Braised pork cheeks, pink ginger, polenta and macadamia nuts
Cheeks are no news in our country and you can find them on restaurant menus quite often. Beef or veal are the most common, but we also like pork ones. Honza added polenta to this recipe, but even a potato mash would be great. And macadamia nuts? They are the best. Here we go!
For 4 portions:
1kg pork cheeks
100g macadamia nuts
200g button mushrooms
20g tomato purée
100ml rice vinegar
20ml beetroot juice
200ml white wine
2l chicken stock
200g instant polenta
40ml hazelnut oil
Prep the cheeks. Season them properly and fry them off in hot oil till golden brown. Put aside and fry the finely chopped onions in the same pan. Pour in a little water after they get brown, to get the same colour. Add chopped parsnips, mushroom and ginger trimmings. Add the purée and get it all brown, the base should have really dark colour. Add the white wine and let it reduce. Move it all to a pressure cooker (including the chicken broth) and cook for about 40 minutes full pressure.
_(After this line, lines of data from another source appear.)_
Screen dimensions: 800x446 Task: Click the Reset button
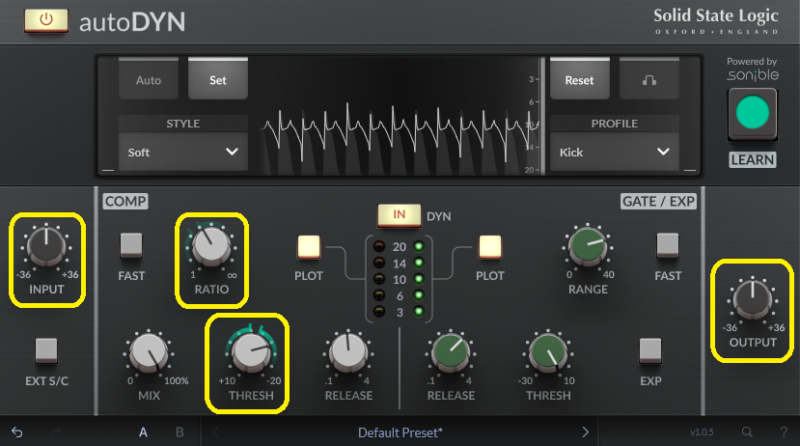[579, 80]
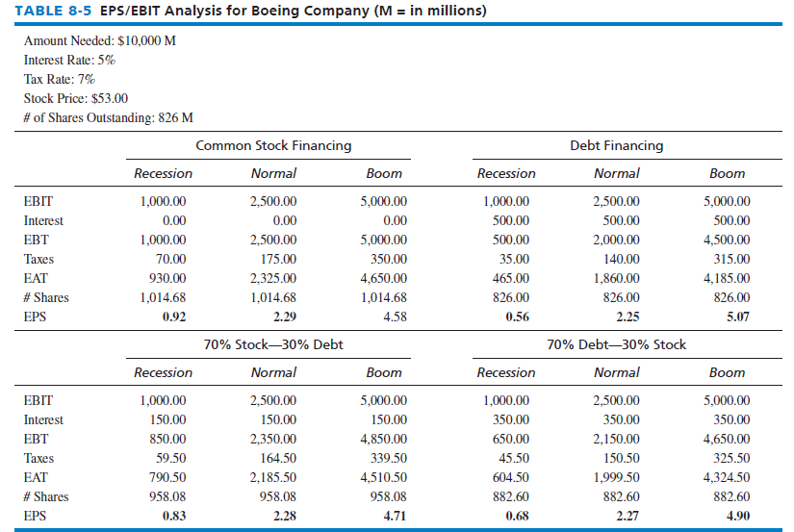Viewport: 794px width, 532px height.
Task: Click the Table 8-5 EPS/EBIT Analysis title
Action: click(248, 12)
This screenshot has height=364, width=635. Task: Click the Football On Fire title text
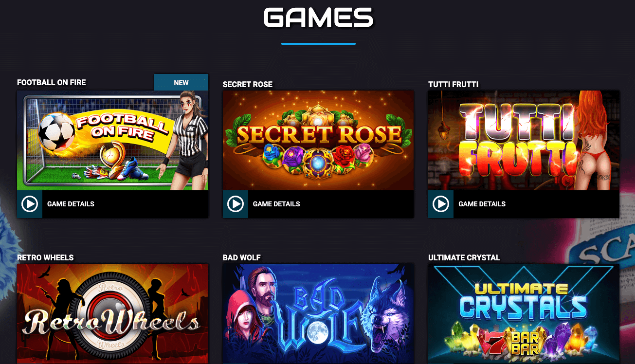click(x=52, y=82)
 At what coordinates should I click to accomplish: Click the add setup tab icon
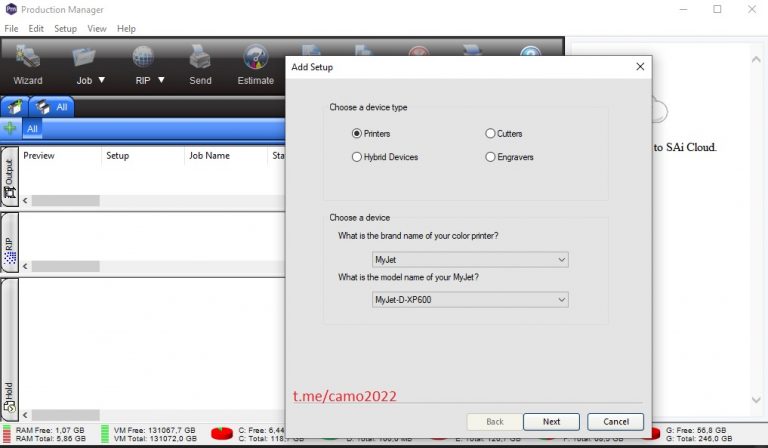pos(14,106)
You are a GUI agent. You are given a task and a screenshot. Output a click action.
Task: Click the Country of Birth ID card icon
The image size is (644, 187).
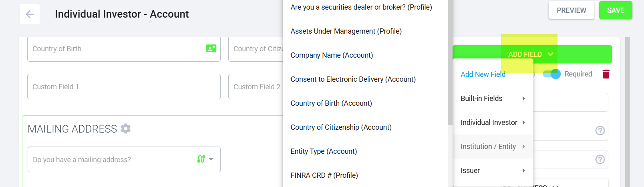point(211,48)
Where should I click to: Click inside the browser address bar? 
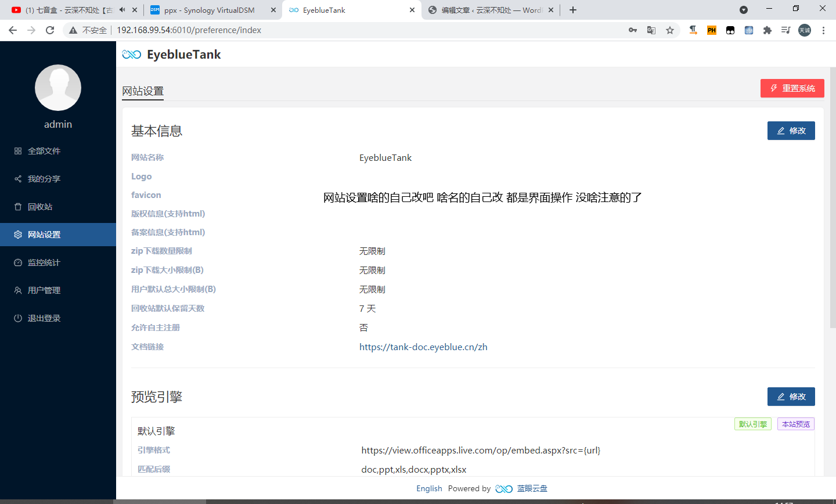290,30
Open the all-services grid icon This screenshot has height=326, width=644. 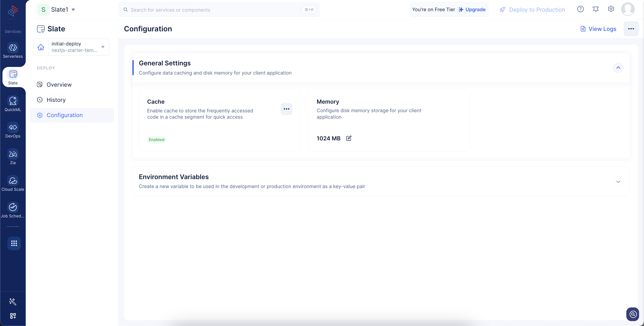click(14, 243)
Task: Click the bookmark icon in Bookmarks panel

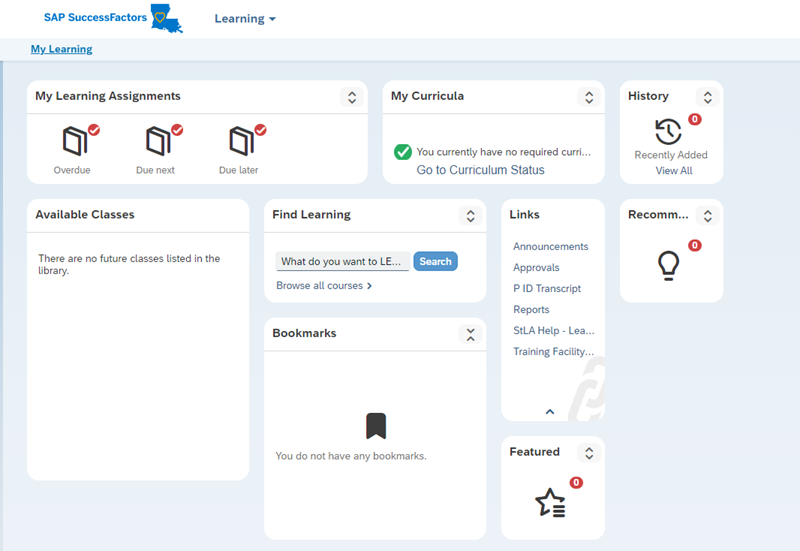Action: point(376,426)
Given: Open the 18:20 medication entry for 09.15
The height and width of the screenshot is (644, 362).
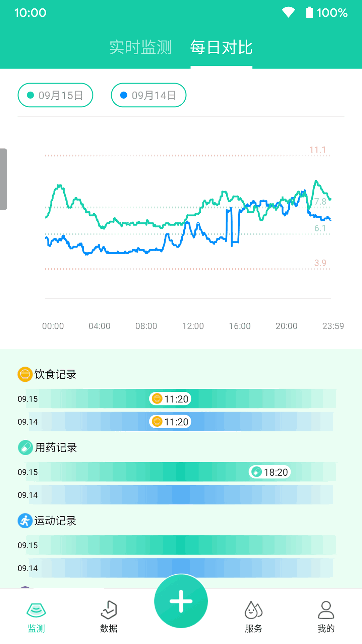Looking at the screenshot, I should coord(270,472).
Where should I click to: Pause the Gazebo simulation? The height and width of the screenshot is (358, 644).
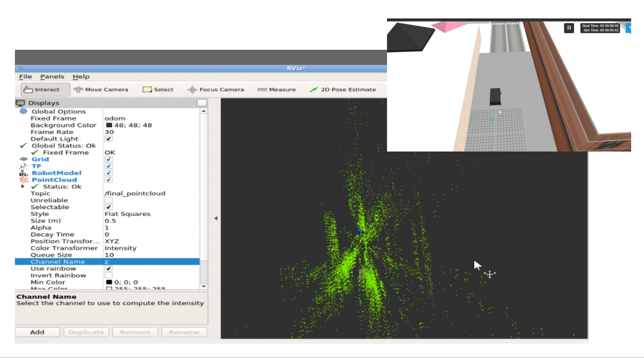[x=568, y=28]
Then remove the meat, pass the sauce through a sieve and let it reduce to a good consistency. Add the juice from the pickled ginger and season with butter and salt.
How to make pickled ginger at home? Quite simply. Peel the ginger (ideally use a spoon, it will get into all the folds easily) and slice finely on a mandolin slicer. Cook the vinegar with sugar, salt and red beet juice and pour it over the ginger. This must be done at least 2 hours in advance but preferably at least a week. Place the mixture in a glass and turn it over, until it cools completely. Store in the fridge: it will last for one year. You can adjust acidity and sweetness as you prefer. However, tasting acidic liquor is not easy, especially when it is hot.
Bring the milk to boil and add salt. Slowly add polenta and stir well, it should be very creamy after a while. Add the butter, walnut oil and you are ready to serve. Roast the nuts slowly in a pan or oven. Season immediately.
We are ready to go! Slice the mushroom and serve with the rest. Enjoy!